Quali devono essere i presupposti di ogni azione conservativa?
Questa risposta in parte si lega a quella precedente, i presupposti possono prendere vita da differenti riflessioni: la fabbrica deve essere considerata, prima ancora di oggetto d’intervento, come soggetto, come un organismo, elemento vivo, con il proprio carattere, la propria personalità, la propria età, il proprio vissuto che il trascorrere del tempo trasforma ed arricchisce, così interpretata la fabbrica sarà in grado di dettare le regole, i modi e le formule dell’azione conservativa.

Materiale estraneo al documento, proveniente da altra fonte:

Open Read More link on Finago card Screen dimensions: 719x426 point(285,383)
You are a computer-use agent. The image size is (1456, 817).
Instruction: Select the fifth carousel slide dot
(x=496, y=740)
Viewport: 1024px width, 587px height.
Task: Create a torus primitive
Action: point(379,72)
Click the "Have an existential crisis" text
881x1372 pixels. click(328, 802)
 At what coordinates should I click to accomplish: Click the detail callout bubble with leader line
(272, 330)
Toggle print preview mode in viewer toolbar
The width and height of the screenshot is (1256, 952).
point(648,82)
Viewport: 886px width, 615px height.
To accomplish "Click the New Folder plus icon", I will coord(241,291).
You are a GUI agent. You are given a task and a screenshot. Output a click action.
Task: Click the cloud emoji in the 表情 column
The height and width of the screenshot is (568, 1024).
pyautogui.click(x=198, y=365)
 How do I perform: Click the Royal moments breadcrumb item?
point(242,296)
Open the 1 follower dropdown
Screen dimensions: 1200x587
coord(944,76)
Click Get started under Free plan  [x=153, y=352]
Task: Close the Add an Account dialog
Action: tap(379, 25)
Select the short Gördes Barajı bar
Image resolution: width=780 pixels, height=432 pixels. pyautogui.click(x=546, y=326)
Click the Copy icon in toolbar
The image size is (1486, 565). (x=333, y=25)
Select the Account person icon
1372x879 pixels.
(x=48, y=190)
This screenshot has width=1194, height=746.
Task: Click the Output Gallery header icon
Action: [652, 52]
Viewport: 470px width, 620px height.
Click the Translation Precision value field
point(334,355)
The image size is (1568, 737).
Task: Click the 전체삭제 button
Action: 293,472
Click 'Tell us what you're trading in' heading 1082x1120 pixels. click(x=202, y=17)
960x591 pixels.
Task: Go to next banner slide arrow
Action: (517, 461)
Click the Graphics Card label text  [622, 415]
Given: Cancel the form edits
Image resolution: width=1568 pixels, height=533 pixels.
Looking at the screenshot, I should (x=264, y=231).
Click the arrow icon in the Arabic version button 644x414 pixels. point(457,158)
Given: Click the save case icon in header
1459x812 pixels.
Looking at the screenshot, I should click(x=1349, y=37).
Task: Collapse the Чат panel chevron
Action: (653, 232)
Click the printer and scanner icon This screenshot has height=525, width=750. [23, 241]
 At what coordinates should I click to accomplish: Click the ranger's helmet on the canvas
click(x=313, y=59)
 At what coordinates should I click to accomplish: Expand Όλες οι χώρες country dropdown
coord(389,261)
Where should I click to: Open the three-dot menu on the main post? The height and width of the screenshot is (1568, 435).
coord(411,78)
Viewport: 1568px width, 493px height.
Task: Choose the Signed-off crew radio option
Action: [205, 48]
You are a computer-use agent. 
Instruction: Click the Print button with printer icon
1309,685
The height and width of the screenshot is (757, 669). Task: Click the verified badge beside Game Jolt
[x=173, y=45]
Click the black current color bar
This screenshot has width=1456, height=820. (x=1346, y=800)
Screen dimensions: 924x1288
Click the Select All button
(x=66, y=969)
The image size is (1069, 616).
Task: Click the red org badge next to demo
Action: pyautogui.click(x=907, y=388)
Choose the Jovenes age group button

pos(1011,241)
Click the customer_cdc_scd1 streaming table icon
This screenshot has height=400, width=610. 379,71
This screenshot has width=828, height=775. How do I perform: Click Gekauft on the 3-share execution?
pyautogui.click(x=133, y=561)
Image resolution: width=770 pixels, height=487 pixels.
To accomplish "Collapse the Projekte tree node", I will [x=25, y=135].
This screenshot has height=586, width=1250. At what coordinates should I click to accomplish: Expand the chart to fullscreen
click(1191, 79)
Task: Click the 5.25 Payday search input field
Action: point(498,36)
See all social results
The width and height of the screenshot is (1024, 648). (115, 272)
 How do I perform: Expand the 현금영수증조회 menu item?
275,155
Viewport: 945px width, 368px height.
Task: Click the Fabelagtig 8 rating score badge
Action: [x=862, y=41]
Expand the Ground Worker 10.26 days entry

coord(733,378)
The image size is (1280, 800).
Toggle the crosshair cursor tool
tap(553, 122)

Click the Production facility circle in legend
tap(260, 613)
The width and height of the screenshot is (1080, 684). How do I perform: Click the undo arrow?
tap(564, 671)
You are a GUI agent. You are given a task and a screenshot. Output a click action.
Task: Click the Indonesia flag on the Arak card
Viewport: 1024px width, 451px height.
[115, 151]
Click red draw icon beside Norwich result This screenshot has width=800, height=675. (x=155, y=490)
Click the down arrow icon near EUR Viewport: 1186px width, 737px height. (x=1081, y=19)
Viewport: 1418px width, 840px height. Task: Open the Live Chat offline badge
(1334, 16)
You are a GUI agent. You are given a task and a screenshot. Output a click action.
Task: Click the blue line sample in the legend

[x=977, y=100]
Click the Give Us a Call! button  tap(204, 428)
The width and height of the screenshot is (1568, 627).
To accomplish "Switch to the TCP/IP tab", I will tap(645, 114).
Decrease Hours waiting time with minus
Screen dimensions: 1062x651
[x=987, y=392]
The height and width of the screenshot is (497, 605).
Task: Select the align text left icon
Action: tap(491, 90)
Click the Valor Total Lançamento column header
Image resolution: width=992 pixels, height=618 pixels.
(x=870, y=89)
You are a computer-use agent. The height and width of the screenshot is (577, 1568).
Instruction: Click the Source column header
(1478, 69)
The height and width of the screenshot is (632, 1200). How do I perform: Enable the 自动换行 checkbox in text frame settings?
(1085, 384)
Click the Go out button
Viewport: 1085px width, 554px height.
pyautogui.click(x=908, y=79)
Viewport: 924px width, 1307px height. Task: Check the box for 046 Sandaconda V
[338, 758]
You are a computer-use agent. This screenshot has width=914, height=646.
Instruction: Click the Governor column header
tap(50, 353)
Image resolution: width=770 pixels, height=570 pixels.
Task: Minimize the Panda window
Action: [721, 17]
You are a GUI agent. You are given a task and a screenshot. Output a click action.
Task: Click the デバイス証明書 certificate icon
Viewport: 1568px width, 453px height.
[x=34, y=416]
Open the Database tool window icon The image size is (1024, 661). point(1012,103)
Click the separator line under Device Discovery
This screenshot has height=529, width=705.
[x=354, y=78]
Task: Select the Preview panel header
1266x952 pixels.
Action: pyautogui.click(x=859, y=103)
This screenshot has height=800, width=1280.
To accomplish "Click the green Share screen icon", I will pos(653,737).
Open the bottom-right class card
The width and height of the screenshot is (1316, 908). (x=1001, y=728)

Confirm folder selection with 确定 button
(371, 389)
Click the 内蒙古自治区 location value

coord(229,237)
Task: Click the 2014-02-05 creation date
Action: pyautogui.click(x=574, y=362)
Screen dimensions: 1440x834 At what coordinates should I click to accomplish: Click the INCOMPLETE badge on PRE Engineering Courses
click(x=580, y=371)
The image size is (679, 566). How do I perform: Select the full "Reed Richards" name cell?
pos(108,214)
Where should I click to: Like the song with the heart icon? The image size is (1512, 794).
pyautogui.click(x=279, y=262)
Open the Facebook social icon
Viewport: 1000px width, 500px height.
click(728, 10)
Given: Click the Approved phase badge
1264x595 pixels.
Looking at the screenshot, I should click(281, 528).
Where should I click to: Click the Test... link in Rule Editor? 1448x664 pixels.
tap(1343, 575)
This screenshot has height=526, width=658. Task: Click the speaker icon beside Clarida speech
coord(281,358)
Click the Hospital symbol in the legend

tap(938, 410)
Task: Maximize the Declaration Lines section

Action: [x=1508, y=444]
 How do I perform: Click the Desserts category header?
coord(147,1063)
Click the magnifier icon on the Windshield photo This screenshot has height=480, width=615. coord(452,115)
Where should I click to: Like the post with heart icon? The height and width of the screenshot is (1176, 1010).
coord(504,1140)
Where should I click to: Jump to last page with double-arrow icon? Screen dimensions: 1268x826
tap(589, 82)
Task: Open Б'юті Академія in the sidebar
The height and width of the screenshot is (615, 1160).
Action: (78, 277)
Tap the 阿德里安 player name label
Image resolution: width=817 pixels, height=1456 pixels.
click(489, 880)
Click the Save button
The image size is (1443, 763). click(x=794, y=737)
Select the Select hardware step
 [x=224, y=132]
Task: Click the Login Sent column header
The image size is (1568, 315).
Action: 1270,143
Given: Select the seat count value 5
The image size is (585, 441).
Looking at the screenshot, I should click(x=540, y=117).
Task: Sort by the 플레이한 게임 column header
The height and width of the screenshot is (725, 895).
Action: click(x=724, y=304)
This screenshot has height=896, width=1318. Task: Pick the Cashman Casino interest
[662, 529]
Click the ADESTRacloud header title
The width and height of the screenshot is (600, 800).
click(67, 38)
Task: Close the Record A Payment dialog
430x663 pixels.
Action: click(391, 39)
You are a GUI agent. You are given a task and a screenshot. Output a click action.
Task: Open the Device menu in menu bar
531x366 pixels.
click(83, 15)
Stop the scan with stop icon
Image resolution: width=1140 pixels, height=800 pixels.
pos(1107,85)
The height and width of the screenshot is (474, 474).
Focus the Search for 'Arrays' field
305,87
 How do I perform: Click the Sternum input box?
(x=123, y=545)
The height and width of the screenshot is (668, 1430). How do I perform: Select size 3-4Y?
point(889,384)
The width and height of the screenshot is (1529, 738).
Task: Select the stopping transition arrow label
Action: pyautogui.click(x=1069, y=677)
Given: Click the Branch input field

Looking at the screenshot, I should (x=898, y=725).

Una seconda riflessione nasce dal percepire il patrimonio culturale non quale semplice lascito del passato da trasmettere passivamente a chi verrà dopo di noi. Al contrario, se veramente si “ha a cuore” la conservazione del patrimonio questo necessita di essere sentito come un’eredità sì da custodire/tutelare da trasmettere al futuro ma anche eredità da mantenere/ri- attivare/ri-conquistare attraverso lo studio, la conoscenza e l’abitare responsabilmente, solo così infatti riusciremo a garantirne una sopravvivenza vitale. Il patrimonio costruito necessita di essere compreso, tutelato e conservato ma con la competenza dell’innovazione e, se mi è concesso il termine, l’audacia del cambiamento, conservazione dunque attiva e consapevole senza incorrere nell’errore di considerare sinonimi conservazione e conservatorismo. Un’ulteriore riflessione che mi sento di accennare prende vita dalla considerazione che per un reale quanto graduale avanzamento della disciplina e, allo stesso tempo, per tentare di ricucire la distanza che oggi separa la teoria dalla prassi operativa sia necessario prendere le distanze da atteggiamenti “assolutistici”, posizioni di principio “ideologiche” che non sempre permettono la “lucidità” di valutazione delle reali necessità del manufatto oggetto di cura. Atteggiamenti assolutistici sono infatti in grado di generare un clima di insofferenza, di incomprensione verso la tutela che viene vista sempre più spesso, specie dal “cittadino” comune che sovente sente il patrimonio come qualcosa di non suo, di lontano, come “ostacolo” sistematico allo sviluppo.

Come si articola il dibattito disciplinare contemporaneo sul tema del restauro?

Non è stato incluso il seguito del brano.